Today in Gun Etiquette. Joe Dejka of the Omaha World-Herald: "Now graduating seniors attending a central Nebraska school district are free to pose with firearms for their school yearbook picture, as long as it's done tastefully."
Los Angeles Times: "Islamic State still generates tens of millions of dollars a month in illicit income despite a U.S.-led effort to cut the financing streams that have helped turn the once-obscure militant group into a terrorist organization unlike any previously seen, a senior U.S. counter-terrorism official said Thursday."

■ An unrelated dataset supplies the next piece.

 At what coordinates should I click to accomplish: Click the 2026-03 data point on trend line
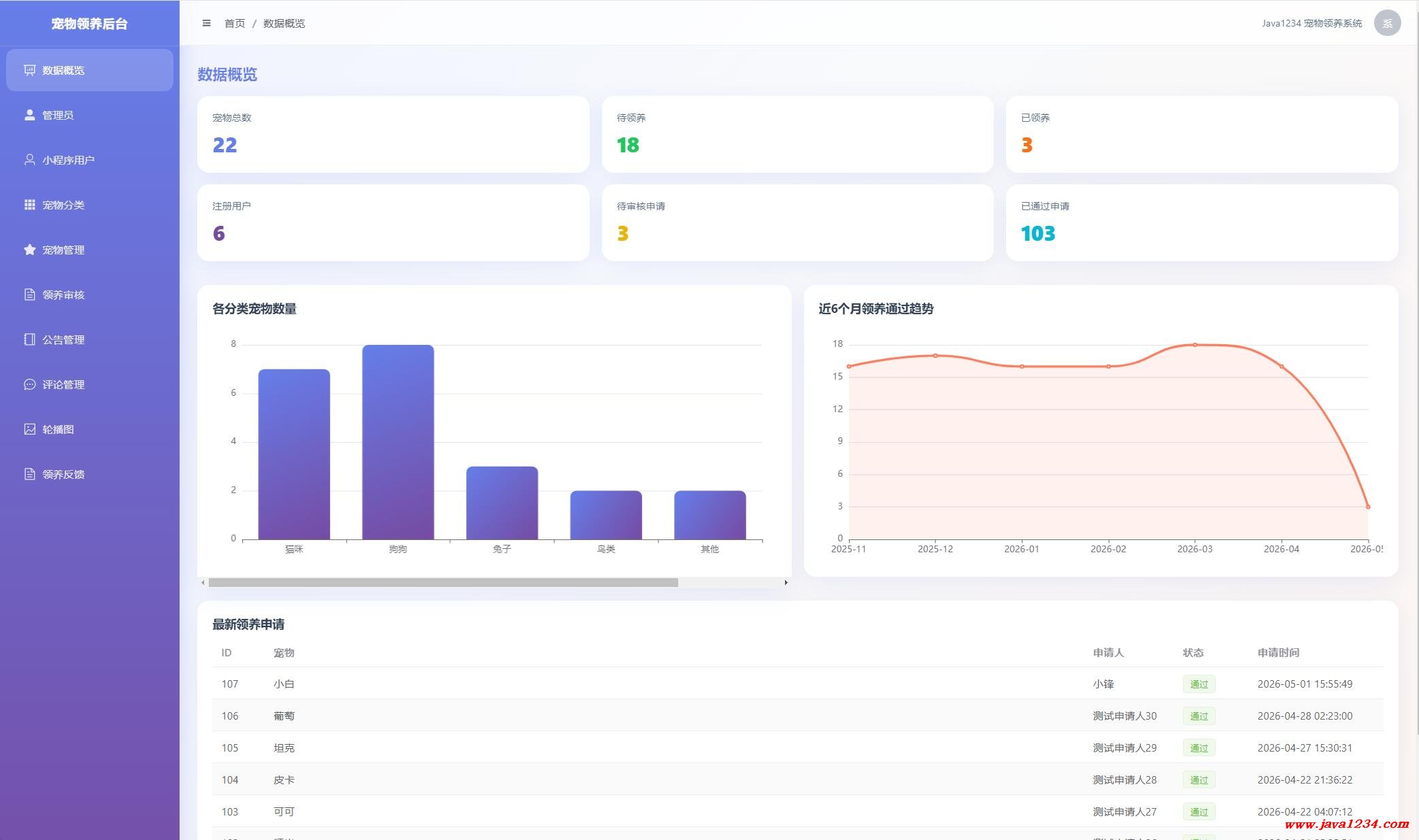click(1195, 345)
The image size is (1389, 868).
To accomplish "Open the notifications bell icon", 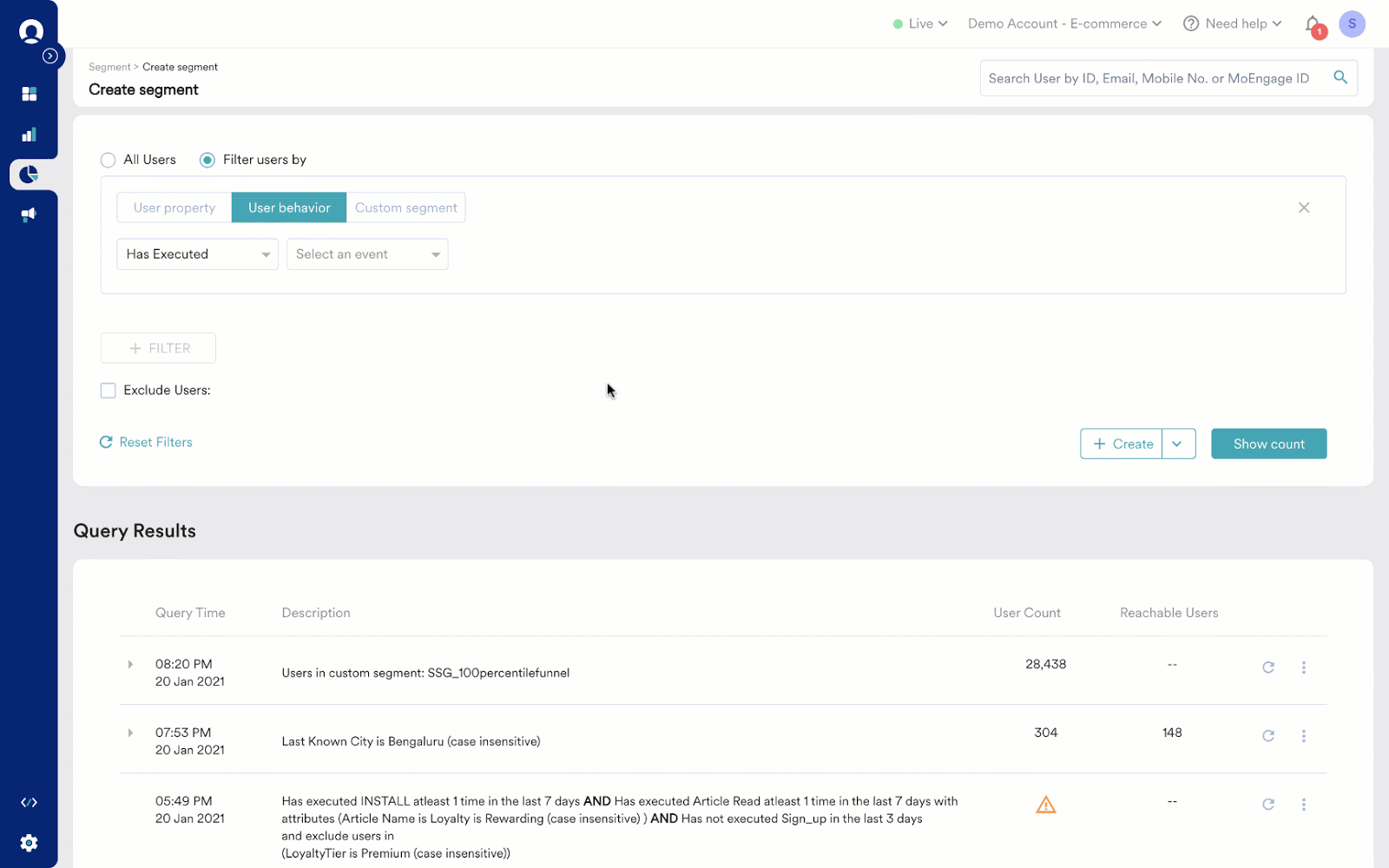I will tap(1313, 24).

Guardian: "The prime minister of Canada, Stephen Harper, vowed a tough and uncompromising response to a brazen gun attack on the national parliament on Wednesday that left a soldier dead and a nation in shock. As calm fell on Canada&'s idyllic capital, where hours earlier Michael Zehaf-Bibeau had forced his way into the parliament building in a hail of gunfire before being killed by a ceremonial official, Harper delivered a sombre television address declaring that the country would not be cowed by terrorism." ...
... Toronto Globe & Mail: "Michael Zehaf-Bibeau, the slain 32-year-old suspected killer of a Canadian Forces soldier near Parliament Hill, was a labourer and small-time criminal -- a man who had had a religious awakening and seemed to have become mentally unstable. Mr. Zehaf-Bibeau was born in 1982 and was the son of Bulgasem Zehaf, a Quebec businessman who appears to have fought in 2011 in Libya, and Susan Bibeau, the deputy chairperson of a division of Canada's Immigration and Refugee Board. The two were divorced in 1999." ...
... New York Times: "A day after a terrorist attack convulsed the heart of Ottawa, the Canadian capital, the city’s police chief said he was satisfied that it was the work of a lone gunman, who shot dead a soldier before being killed in a hail of gunfire in the Parliament building.... In the hours following the raid, police officials had said that there might be as many as three armed men."